AbstractIschemic stroke, caused by vessel blockage, results in cerebral infarction; the death of brain tissue. Previously, quantitative trait locus mapping (QTL) of cerebral infarct volume and collateral vessel number identified a single, strong genetic locus regulating both phenotypes. Additional studies identified the causative gene, encoding RAB GTPase Binding Effector Protein 2 (Rabep2). However, there is yet no evidence that variation in the human ortholog of this gene plays any role in ischemic stroke outcomes. We established an in vivo evaluation platform in mice using adeno-associated virus (AAV) gene replacement and verified that both mouse and human RABEP2 rescue the mouse Rabep2 KO ischemic stroke volume and collateral vessel phenotypes.

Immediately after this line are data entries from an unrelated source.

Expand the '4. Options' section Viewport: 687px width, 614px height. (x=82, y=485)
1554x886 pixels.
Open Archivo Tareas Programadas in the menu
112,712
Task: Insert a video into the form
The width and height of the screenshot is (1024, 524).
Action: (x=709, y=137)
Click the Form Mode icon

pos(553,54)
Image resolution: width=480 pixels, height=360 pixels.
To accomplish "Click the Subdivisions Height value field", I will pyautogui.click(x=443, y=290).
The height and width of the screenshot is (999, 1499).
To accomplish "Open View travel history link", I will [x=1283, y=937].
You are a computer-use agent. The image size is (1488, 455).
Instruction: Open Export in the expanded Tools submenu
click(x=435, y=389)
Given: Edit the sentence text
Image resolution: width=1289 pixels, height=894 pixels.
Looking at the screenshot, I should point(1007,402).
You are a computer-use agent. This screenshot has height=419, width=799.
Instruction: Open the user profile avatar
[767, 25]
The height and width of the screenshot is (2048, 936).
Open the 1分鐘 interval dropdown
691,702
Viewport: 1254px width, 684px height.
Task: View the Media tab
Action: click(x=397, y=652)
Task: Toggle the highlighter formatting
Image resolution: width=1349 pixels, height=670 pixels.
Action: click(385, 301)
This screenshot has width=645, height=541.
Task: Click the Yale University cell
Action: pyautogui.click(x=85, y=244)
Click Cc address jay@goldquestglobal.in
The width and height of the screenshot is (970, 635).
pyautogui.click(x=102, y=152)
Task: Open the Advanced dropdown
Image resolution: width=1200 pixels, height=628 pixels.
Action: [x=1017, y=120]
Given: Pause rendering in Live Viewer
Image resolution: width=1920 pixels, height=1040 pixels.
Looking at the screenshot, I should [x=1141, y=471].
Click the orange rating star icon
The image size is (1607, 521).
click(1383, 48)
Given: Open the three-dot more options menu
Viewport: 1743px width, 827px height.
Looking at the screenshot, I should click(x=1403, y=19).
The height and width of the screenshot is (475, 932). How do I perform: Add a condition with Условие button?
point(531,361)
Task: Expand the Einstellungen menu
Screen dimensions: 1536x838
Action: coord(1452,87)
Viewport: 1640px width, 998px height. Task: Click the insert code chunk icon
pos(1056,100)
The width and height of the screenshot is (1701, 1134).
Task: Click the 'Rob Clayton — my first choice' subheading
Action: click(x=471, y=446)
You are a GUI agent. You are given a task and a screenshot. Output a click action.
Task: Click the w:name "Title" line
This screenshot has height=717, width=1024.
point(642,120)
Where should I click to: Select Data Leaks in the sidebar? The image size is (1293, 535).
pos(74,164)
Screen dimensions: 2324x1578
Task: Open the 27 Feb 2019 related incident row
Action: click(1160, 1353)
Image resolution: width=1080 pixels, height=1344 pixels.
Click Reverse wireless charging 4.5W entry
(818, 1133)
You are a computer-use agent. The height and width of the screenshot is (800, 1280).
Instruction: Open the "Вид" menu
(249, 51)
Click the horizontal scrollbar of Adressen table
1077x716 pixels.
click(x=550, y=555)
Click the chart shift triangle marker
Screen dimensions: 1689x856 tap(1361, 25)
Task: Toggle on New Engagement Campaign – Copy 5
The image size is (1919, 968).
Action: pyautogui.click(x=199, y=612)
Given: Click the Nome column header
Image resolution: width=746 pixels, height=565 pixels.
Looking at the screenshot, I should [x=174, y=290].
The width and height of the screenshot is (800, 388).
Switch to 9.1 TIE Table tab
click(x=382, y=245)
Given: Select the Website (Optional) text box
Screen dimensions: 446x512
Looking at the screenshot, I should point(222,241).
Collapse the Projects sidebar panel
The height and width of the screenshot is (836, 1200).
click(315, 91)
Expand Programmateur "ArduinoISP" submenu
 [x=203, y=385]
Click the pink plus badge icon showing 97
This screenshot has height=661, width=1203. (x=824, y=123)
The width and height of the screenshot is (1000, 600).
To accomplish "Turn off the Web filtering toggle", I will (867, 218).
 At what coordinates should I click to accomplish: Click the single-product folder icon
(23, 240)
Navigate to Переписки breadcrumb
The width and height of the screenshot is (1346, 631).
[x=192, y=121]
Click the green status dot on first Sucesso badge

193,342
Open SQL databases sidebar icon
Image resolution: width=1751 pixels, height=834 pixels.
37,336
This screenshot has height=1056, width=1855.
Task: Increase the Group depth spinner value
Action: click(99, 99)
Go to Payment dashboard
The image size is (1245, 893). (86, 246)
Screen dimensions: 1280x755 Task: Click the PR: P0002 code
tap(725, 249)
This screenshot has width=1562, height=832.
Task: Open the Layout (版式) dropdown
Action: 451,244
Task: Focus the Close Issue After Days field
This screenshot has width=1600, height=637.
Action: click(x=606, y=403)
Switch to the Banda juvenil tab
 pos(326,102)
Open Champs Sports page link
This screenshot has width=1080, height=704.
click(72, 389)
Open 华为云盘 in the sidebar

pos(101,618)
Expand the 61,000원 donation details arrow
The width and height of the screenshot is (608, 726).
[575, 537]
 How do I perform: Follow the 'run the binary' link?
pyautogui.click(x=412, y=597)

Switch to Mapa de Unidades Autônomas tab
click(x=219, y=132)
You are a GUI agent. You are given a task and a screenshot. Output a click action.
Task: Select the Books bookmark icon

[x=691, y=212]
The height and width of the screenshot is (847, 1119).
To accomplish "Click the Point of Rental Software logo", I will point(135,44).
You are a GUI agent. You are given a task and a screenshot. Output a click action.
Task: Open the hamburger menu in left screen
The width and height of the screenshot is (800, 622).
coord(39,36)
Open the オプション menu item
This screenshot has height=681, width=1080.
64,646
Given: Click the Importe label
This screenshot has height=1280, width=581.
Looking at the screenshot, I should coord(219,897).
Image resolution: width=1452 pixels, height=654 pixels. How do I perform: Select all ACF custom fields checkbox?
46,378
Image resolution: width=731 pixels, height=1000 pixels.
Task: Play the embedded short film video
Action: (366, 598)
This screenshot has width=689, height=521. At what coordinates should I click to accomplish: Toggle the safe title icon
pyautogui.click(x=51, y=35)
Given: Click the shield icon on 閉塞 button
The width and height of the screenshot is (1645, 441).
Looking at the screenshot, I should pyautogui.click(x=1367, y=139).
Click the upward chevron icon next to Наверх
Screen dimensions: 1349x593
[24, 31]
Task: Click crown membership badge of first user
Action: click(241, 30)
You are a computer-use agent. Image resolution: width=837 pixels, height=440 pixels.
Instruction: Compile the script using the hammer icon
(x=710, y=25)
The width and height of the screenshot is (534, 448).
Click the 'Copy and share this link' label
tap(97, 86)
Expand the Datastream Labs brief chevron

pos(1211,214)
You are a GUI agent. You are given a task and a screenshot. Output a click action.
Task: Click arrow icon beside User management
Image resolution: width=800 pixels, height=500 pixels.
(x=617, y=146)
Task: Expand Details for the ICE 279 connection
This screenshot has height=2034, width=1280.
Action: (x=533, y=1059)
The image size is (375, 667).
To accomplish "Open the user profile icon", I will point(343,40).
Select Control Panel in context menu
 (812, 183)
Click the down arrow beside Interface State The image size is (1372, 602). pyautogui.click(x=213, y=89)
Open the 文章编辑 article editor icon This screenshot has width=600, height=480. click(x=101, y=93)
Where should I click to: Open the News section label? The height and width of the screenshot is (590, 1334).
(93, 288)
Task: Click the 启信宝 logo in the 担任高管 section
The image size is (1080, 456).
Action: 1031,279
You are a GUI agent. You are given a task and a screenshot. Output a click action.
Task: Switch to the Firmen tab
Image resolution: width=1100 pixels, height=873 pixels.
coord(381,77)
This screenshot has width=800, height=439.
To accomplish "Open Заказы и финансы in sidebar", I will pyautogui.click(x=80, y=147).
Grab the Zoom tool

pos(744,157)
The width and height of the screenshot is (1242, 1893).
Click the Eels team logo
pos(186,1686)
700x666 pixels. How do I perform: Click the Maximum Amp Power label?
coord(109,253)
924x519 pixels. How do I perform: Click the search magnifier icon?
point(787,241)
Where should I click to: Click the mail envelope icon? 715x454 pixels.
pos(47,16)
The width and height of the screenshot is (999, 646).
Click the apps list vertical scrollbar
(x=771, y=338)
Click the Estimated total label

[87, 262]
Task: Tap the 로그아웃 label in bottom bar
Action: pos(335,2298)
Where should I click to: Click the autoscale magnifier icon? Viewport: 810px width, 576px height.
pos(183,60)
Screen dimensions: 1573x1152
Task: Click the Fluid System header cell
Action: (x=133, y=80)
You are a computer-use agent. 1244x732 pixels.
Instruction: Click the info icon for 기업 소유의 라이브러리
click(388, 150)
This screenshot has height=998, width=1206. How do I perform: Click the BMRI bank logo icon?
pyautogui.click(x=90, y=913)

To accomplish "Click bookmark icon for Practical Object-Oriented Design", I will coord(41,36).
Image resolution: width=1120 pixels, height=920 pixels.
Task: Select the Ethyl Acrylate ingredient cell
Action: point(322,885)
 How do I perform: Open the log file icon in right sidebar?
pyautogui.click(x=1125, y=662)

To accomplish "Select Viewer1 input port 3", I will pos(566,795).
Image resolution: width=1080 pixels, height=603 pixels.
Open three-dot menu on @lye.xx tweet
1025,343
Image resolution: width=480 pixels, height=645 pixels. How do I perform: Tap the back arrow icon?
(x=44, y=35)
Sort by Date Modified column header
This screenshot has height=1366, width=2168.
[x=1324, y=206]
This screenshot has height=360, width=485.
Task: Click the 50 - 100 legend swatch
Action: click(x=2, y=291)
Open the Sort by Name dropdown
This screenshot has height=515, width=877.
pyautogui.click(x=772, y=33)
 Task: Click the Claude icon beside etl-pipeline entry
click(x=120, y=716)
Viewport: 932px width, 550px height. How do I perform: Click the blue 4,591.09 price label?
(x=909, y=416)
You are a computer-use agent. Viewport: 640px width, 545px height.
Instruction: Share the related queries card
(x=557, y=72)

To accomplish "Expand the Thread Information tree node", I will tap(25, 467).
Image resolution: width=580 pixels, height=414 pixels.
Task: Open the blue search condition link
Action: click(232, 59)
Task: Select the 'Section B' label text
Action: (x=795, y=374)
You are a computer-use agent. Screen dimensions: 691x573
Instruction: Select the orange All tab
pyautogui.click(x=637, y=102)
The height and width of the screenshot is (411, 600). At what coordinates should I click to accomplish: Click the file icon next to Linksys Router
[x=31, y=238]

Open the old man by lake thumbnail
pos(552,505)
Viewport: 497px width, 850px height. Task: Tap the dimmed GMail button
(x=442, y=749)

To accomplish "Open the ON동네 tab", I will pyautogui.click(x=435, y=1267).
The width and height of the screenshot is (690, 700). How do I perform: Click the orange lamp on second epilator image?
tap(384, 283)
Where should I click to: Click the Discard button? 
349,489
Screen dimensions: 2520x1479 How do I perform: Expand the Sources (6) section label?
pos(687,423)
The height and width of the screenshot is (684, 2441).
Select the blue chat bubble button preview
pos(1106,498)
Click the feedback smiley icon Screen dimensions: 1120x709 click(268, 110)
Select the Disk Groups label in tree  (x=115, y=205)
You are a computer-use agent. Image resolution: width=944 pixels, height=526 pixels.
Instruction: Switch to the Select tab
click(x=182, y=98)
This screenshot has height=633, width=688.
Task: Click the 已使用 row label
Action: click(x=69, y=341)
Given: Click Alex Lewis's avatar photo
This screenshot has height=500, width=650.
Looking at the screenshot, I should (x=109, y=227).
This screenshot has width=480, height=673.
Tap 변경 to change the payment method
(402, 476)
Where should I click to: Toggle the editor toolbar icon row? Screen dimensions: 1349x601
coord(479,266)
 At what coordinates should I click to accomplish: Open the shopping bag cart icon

Importantly, this cross-species complementation enabled us to experimentally investigate the functional effects of coding sequence variation in the human RABEP2 gene. We chose four coding variants from the human population that are predicted by multiple in silico algorithms to be damaging to RABEP2 function. In vitro and in vivo analyses verify that all four led to decreased collateral vessel connections and increased infarct volume. Thus, there are naturally occurring loss-of-function alleles. This cross-species approach will expand the number of targets for therapeutics development for ischemic stroke.